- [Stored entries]
┄┄┄┄┄┄┄┄┄┄

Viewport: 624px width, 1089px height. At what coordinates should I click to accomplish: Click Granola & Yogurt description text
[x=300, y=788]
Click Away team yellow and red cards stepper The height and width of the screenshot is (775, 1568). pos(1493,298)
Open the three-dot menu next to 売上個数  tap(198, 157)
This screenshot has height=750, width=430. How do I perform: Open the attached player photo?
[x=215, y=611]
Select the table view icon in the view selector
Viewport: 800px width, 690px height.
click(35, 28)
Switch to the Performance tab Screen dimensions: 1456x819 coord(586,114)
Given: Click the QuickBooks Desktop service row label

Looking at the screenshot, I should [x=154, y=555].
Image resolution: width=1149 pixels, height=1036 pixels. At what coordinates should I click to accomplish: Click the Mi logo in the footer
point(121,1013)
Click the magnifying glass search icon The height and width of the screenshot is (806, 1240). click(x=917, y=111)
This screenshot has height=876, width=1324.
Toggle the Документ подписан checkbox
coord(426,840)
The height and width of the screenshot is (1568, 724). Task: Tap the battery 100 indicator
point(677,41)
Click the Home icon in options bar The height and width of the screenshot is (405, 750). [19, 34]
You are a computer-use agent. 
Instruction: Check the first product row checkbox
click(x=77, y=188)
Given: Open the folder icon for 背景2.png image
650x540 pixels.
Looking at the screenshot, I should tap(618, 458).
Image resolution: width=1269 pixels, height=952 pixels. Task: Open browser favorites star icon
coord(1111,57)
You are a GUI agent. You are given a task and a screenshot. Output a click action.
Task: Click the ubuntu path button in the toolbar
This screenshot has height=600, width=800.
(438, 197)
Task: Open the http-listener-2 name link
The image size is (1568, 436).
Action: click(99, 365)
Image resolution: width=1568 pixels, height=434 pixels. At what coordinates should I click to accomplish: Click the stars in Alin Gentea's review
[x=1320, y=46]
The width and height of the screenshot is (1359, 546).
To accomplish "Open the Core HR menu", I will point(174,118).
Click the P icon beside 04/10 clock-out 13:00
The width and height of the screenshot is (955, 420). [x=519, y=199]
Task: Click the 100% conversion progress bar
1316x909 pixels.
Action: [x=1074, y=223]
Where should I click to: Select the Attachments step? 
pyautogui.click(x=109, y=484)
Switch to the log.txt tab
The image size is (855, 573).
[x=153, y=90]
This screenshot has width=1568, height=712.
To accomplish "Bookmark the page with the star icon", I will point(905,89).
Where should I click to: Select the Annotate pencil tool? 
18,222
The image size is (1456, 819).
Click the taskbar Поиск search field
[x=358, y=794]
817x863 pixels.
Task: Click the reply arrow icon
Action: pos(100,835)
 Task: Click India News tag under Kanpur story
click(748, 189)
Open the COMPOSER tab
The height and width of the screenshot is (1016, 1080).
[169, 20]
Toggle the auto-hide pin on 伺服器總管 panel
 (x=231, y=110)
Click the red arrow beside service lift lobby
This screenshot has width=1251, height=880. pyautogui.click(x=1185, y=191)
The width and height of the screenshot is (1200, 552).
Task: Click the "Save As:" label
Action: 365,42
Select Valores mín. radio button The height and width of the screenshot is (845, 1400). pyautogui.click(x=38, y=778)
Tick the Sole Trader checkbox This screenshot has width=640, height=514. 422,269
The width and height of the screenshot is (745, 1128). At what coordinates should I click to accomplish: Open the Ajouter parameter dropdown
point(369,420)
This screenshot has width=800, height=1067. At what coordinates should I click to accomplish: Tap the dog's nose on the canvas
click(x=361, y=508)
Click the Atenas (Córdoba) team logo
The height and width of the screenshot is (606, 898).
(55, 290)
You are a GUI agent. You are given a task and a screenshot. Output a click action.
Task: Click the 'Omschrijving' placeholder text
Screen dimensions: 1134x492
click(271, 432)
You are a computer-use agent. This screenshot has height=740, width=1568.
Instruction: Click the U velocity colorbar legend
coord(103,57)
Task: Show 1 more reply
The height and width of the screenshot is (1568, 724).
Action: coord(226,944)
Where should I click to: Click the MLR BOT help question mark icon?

┄┄┄┄┄┄┄┄┄┄

- [Work to complete] Please output all of the material as a numbered list, with blank lines left out.

- [The answer]
1. Viewport: 624px width, 1089px height. At what coordinates should I click to accomplish: Click Granola & Yogurt description text
2. [x=300, y=788]
3. Click Away team yellow and red cards stepper The height and width of the screenshot is (775, 1568). pos(1493,298)
4. Open the three-dot menu next to 売上個数  tap(198, 157)
5. This screenshot has height=750, width=430. How do I perform: Open the attached player photo?
6. [x=215, y=611]
7. Select the table view icon in the view selector
8. Viewport: 800px width, 690px height.
9. click(35, 28)
10. Switch to the Performance tab Screen dimensions: 1456x819 coord(586,114)
11. Given: Click the QuickBooks Desktop service row label
12. Looking at the screenshot, I should [x=154, y=555].
13. Image resolution: width=1149 pixels, height=1036 pixels. At what coordinates should I click to accomplish: Click the Mi logo in the footer
14. point(121,1013)
15. Click the magnifying glass search icon The height and width of the screenshot is (806, 1240). click(x=917, y=111)
16. This screenshot has height=876, width=1324.
17. Toggle the Документ подписан checkbox
18. coord(426,840)
19. The height and width of the screenshot is (1568, 724). Task: Tap the battery 100 indicator
20. point(677,41)
21. Click the Home icon in options bar The height and width of the screenshot is (405, 750). [19, 34]
22. You are a computer-use agent. 
23. Instruction: Check the first product row checkbox
24. click(x=77, y=188)
25. Given: Open the folder icon for 背景2.png image
26. 650x540 pixels.
27. Looking at the screenshot, I should tap(618, 458).
28. Image resolution: width=1269 pixels, height=952 pixels. Task: Open browser favorites star icon
29. coord(1111,57)
30. You are a GUI agent. You are given a task and a screenshot. Output a click action.
31. Task: Click the ubuntu path button in the toolbar
32. This screenshot has height=600, width=800.
33. (438, 197)
34. Task: Open the http-listener-2 name link
35. The image size is (1568, 436).
36. Action: click(99, 365)
37. Image resolution: width=1568 pixels, height=434 pixels. At what coordinates should I click to accomplish: Click the stars in Alin Gentea's review
38. [x=1320, y=46]
39. The width and height of the screenshot is (1359, 546).
40. To accomplish "Open the Core HR menu", I will point(174,118).
41. Click the P icon beside 04/10 clock-out 13:00
42. The width and height of the screenshot is (955, 420). [x=519, y=199]
43. Task: Click the 100% conversion progress bar
44. 1316x909 pixels.
45. Action: [x=1074, y=223]
46. Where should I click to: Select the Attachments step? 
47. pyautogui.click(x=109, y=484)
48. Switch to the log.txt tab
49. The image size is (855, 573).
50. [x=153, y=90]
51. This screenshot has width=1568, height=712.
52. To accomplish "Bookmark the page with the star icon", I will point(905,89).
53. Where should I click to: Select the Annotate pencil tool? 
54. 18,222
55. The image size is (1456, 819).
56. Click the taskbar Поиск search field
57. [x=358, y=794]
58. 817x863 pixels.
59. Task: Click the reply arrow icon
60. Action: pos(100,835)
61.  Task: Click India News tag under Kanpur story
62. click(748, 189)
63. Open the COMPOSER tab
64. The height and width of the screenshot is (1016, 1080).
65. [169, 20]
66. Toggle the auto-hide pin on 伺服器總管 panel
67.  (x=231, y=110)
68. Click the red arrow beside service lift lobby
69. This screenshot has width=1251, height=880. pyautogui.click(x=1185, y=191)
70. The width and height of the screenshot is (1200, 552).
71. Task: Click the "Save As:" label
72. Action: 365,42
73. Select Valores mín. radio button The height and width of the screenshot is (845, 1400). pyautogui.click(x=38, y=778)
74. Tick the Sole Trader checkbox This screenshot has width=640, height=514. 422,269
75. The width and height of the screenshot is (745, 1128). At what coordinates should I click to accomplish: Open the Ajouter parameter dropdown
76. point(369,420)
77. This screenshot has width=800, height=1067. At what coordinates should I click to accomplish: Tap the dog's nose on the canvas
78. click(x=361, y=508)
79. Click the Atenas (Córdoba) team logo
80. The height and width of the screenshot is (606, 898).
81. (55, 290)
82. You are a GUI agent. You are given a task and a screenshot. Output a click action.
83. Task: Click the 'Omschrijving' placeholder text
84. Screen dimensions: 1134x492
85. click(271, 432)
86. You are a computer-use agent. This screenshot has height=740, width=1568.
87. Instruction: Click the U velocity colorbar legend
88. coord(103,57)
89. Task: Show 1 more reply
90. The height and width of the screenshot is (1568, 724).
91. Action: coord(226,944)
92. Where should I click to: Click the MLR BOT help question mark icon?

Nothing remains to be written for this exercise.